Pub Date: Oct. 1st, 1980
Publisher: Scribners

First-novelist Kaser populates this West Virginia tale with a cast of stubborn eccentrics who shower grace upon the sad determinism of the plot. Aaron Brand is a young boy living in Aracoma; his song-collecting brother, Jerem, is killed in Korea, but their grandmother Mira, mystical and canny and shrewdly wealthy, assures the younger son that Jerem is indeed coming back. And that mythical return--Hope--gold-threads the disappointment Aaron can only feel at dismaying subsequent events: birth of an albino-cretin brother; death of his mother; remarriage of his father; mine collapses; and, finally, plunder of the land by oil interests.

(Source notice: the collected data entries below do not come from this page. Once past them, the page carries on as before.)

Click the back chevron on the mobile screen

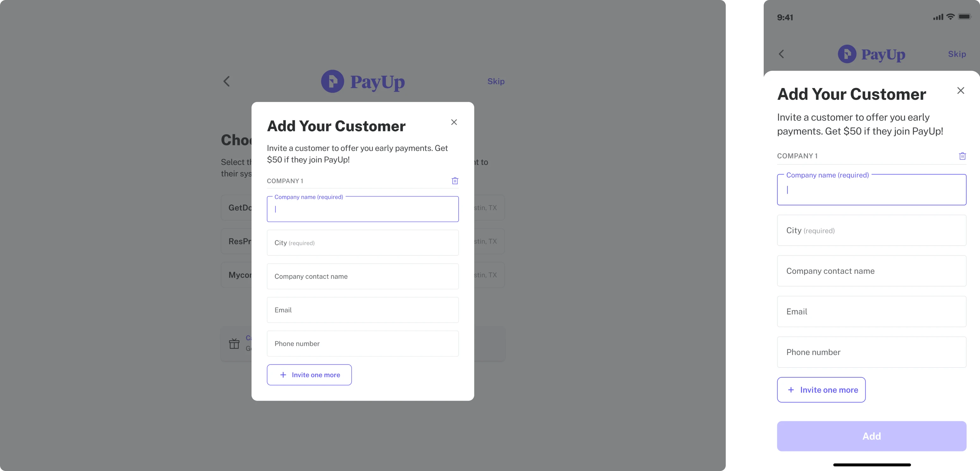(782, 54)
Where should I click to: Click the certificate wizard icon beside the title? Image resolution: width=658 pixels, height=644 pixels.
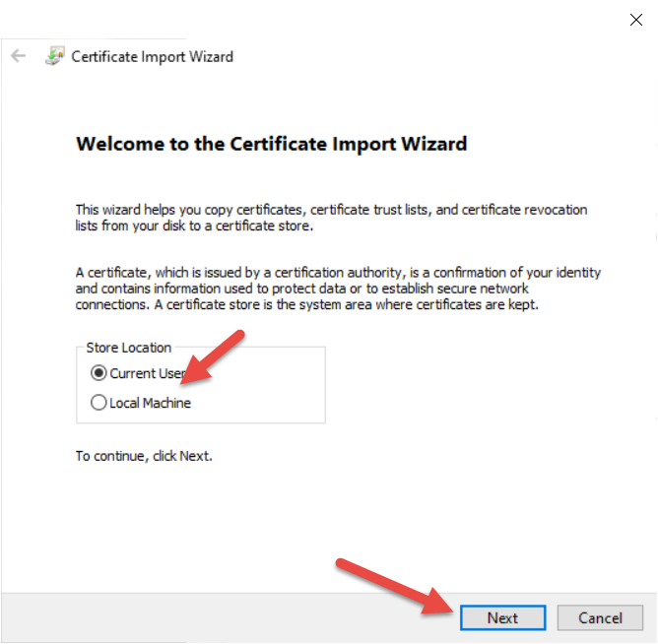(x=54, y=56)
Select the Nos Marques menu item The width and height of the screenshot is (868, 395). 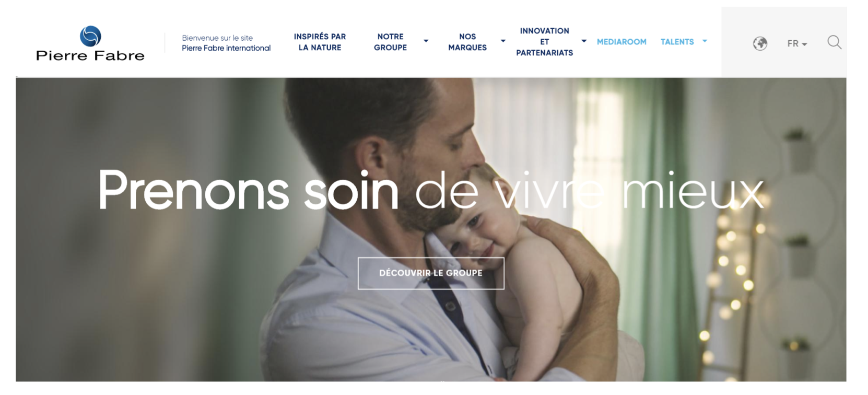tap(467, 42)
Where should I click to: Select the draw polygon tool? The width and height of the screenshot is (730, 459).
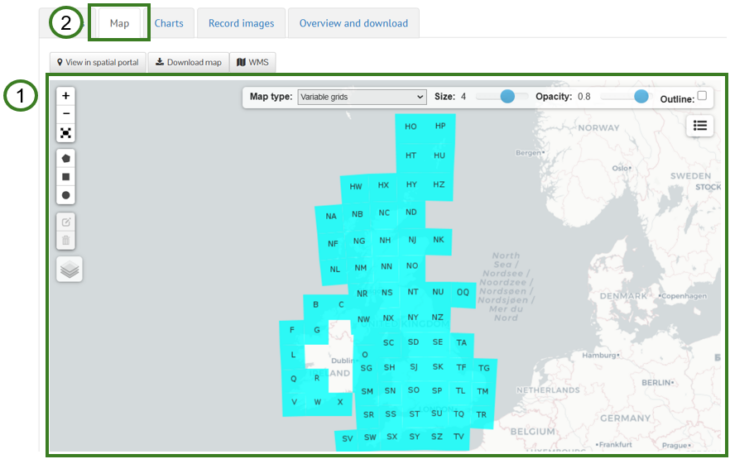[66, 159]
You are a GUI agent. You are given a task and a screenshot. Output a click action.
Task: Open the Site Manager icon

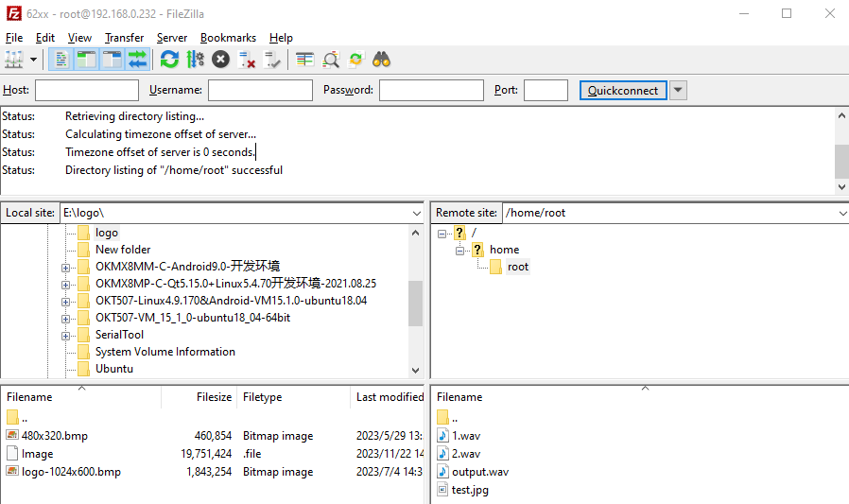[x=13, y=60]
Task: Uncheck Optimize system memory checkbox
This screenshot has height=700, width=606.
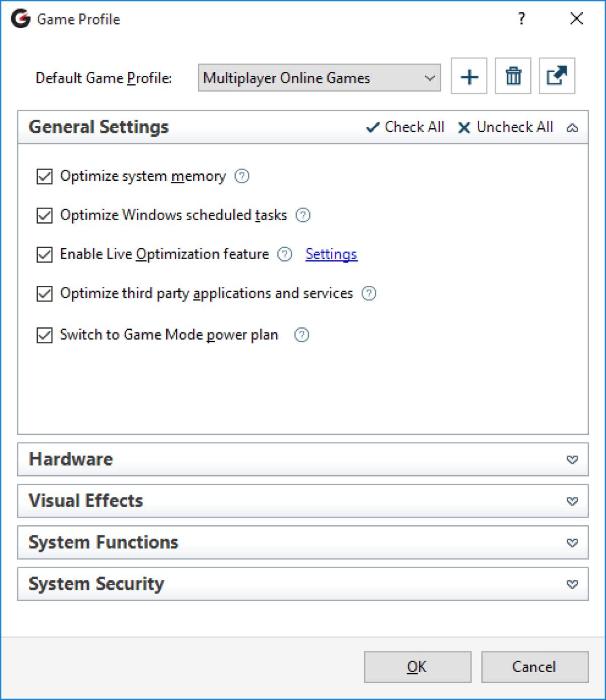Action: pos(44,176)
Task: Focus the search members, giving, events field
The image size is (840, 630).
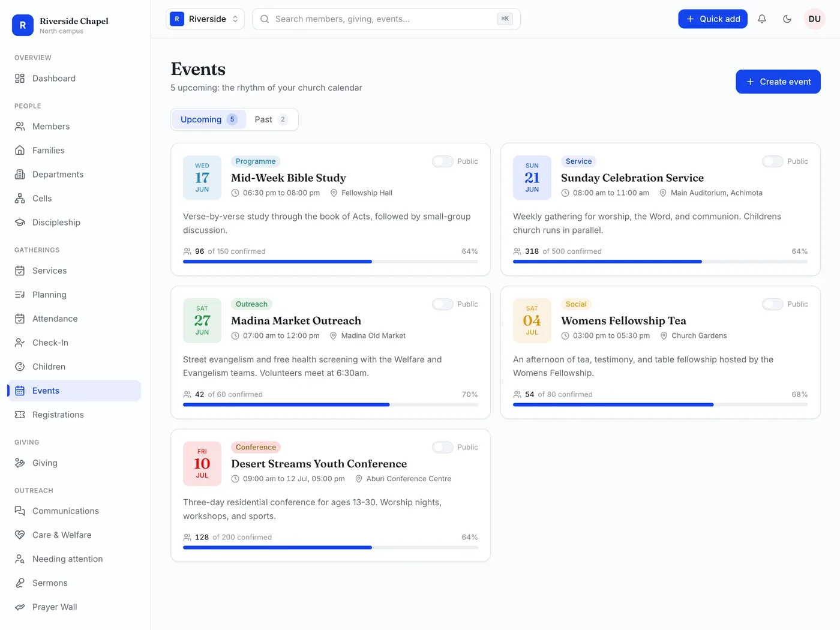Action: tap(386, 19)
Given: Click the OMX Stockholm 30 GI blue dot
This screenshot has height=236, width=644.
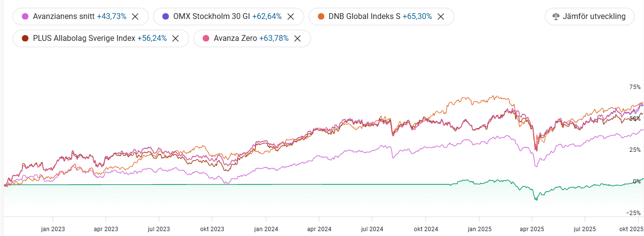Looking at the screenshot, I should (x=165, y=17).
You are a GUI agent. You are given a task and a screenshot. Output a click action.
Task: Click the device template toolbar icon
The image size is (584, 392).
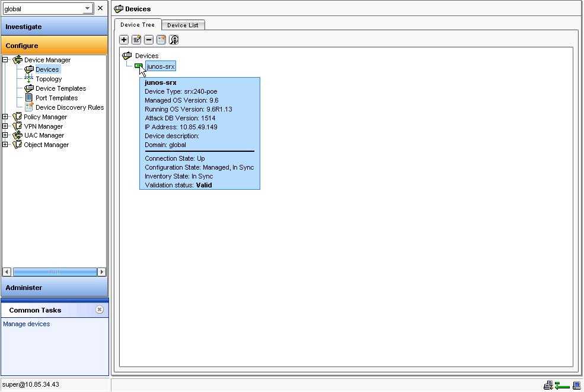click(161, 40)
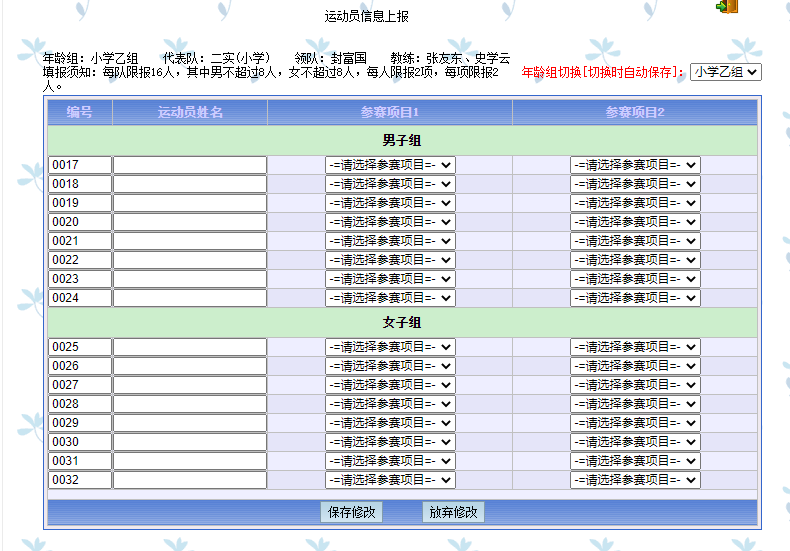Open 参赛项目1 dropdown for athlete 0025
This screenshot has width=790, height=551.
(x=390, y=347)
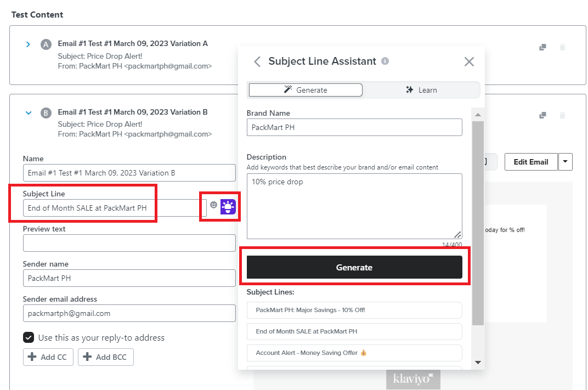Duplicate Variation B with the copy icon
The height and width of the screenshot is (390, 588).
click(542, 115)
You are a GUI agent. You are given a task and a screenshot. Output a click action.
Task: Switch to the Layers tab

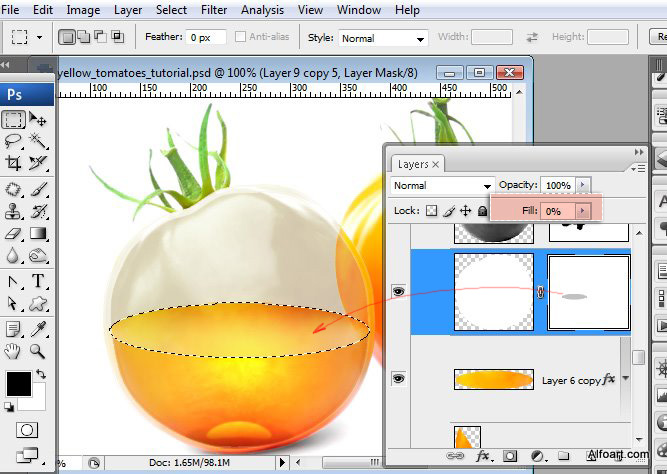413,164
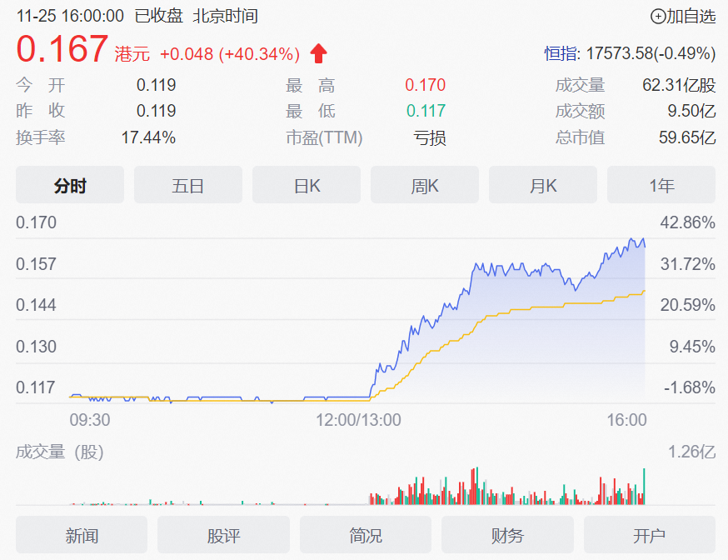Open the 日K daily candlestick tab

tap(307, 185)
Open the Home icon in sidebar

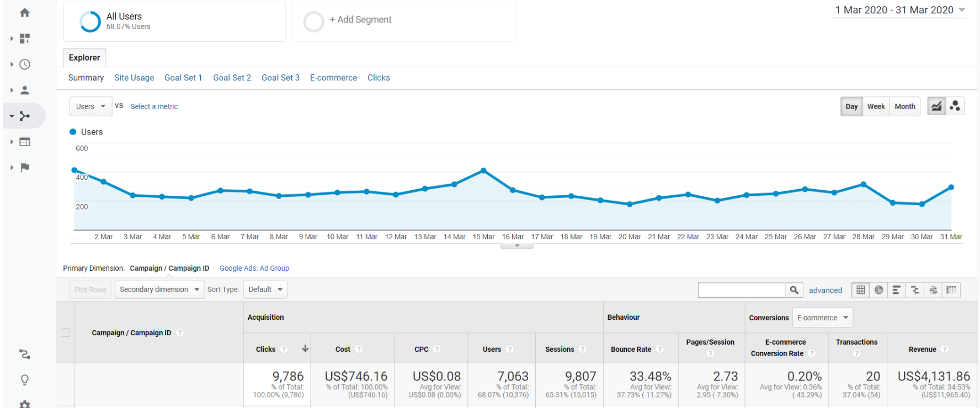click(x=25, y=13)
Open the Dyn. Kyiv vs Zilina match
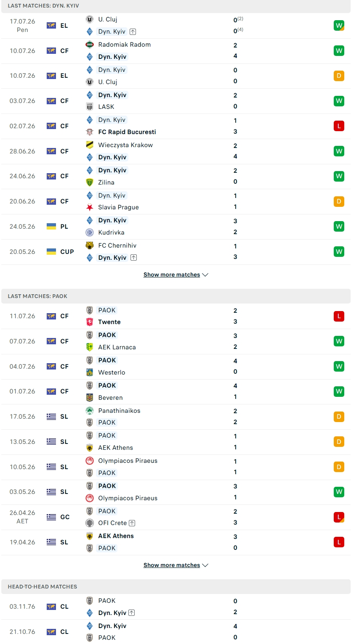The image size is (351, 644). pos(176,177)
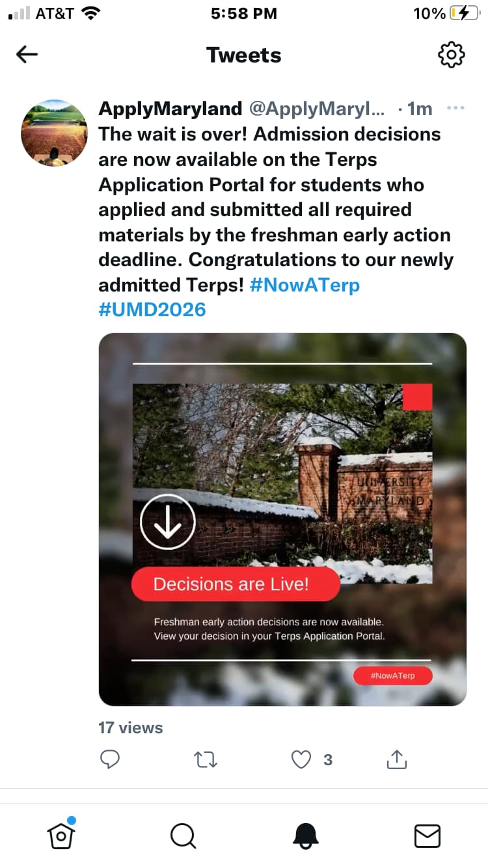Tap the reply speech bubble icon

click(110, 759)
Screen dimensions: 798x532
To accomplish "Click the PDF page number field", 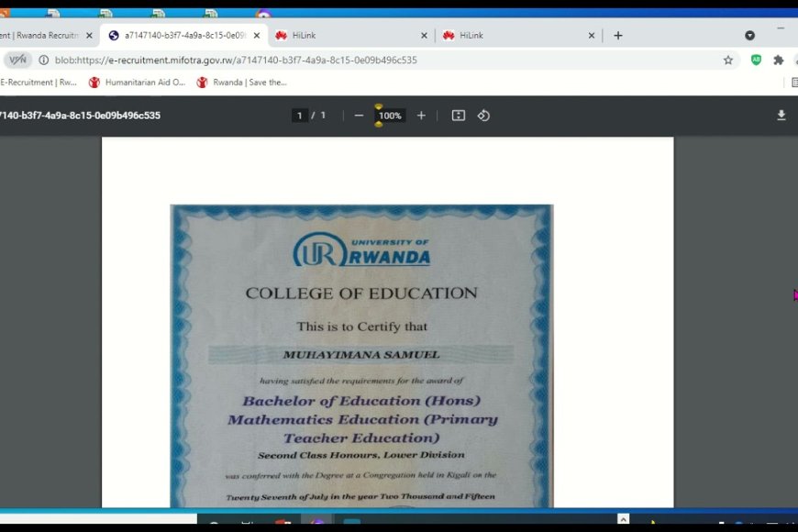I will [300, 116].

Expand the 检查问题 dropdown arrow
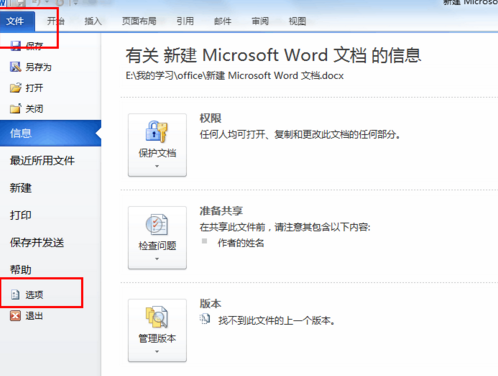[157, 259]
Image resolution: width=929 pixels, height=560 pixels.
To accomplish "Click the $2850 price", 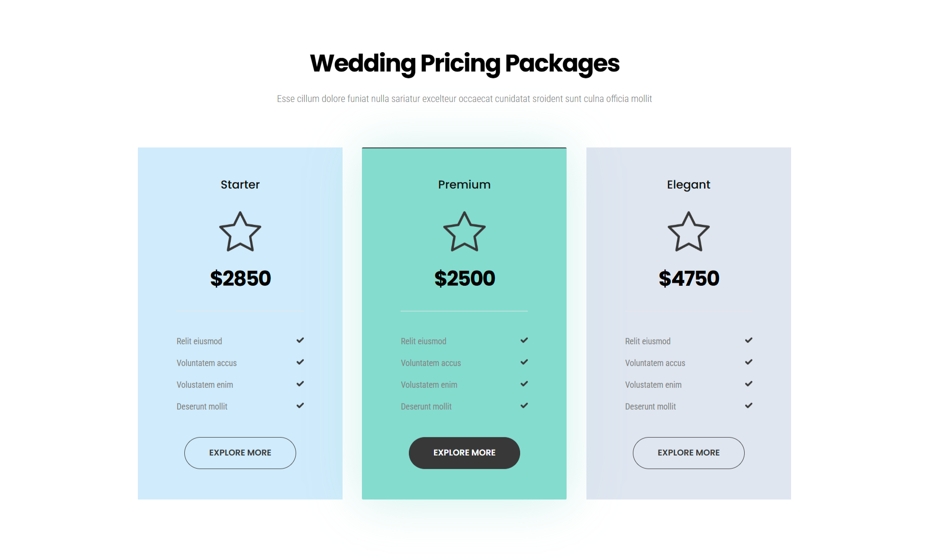I will (x=240, y=279).
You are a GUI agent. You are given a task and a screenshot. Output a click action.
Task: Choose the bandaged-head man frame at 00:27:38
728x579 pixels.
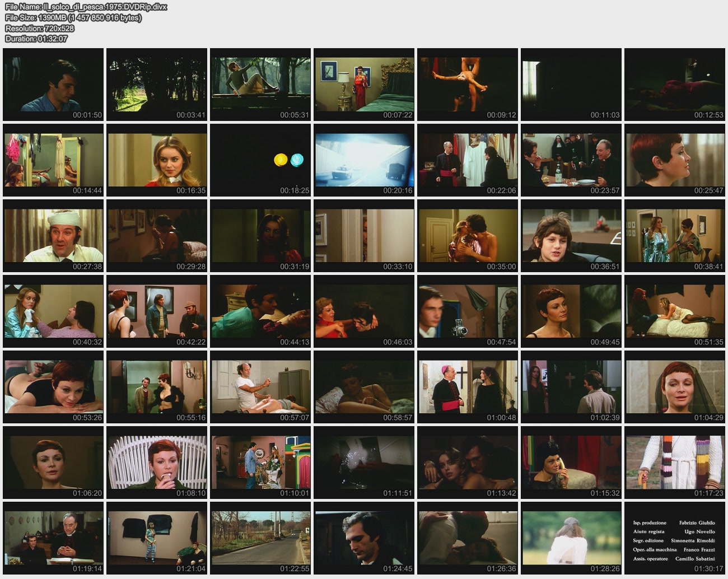(x=53, y=236)
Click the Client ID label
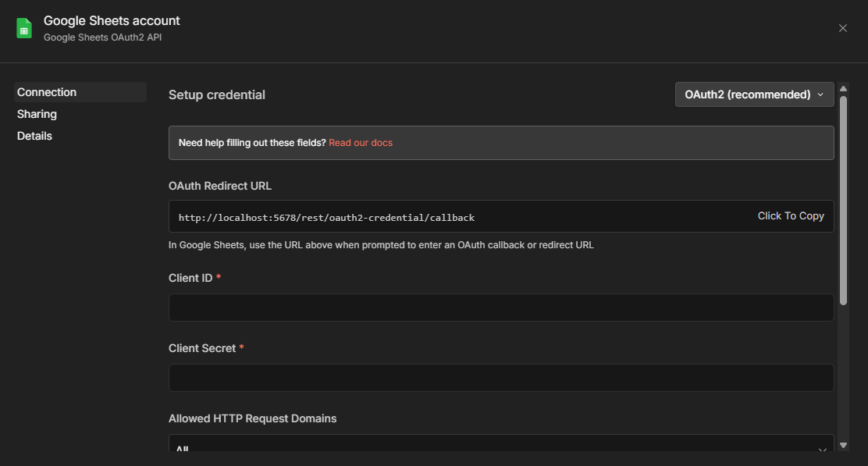 (190, 278)
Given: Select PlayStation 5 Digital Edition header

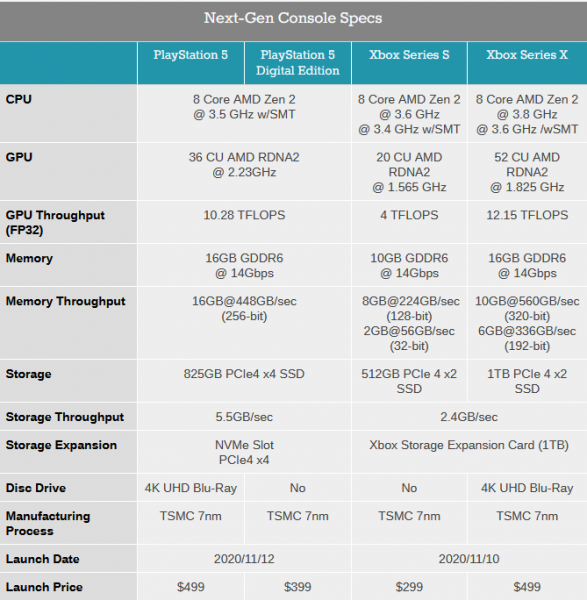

Somehow, through it all, Mira keeps Aaron just enough off-balance to save him from the meanness of his surroundings--by force of her rather spooky and poetic character, by tending her flock of backwoods oddball tenants (from whom she duns more wisdom than money): the ""Hog Woman""; the ""Star Professor,"" an ex-astronomer who grows wondrous vegetables on a hilltop eyrie and peers at the heavens through a glassless telescope. Kaser is a sensitive, daubing impressionist--on a snow-cloudy day the sun that appears is ""dim green""--but he doesn't yet know how to pace a novel: the lethargy of simply too many phenomena sludges his story from the start. A worthy debut, then, which promises fine, alert novels ahead if Kaser can learn how to unthicken his poetry and make it fleet.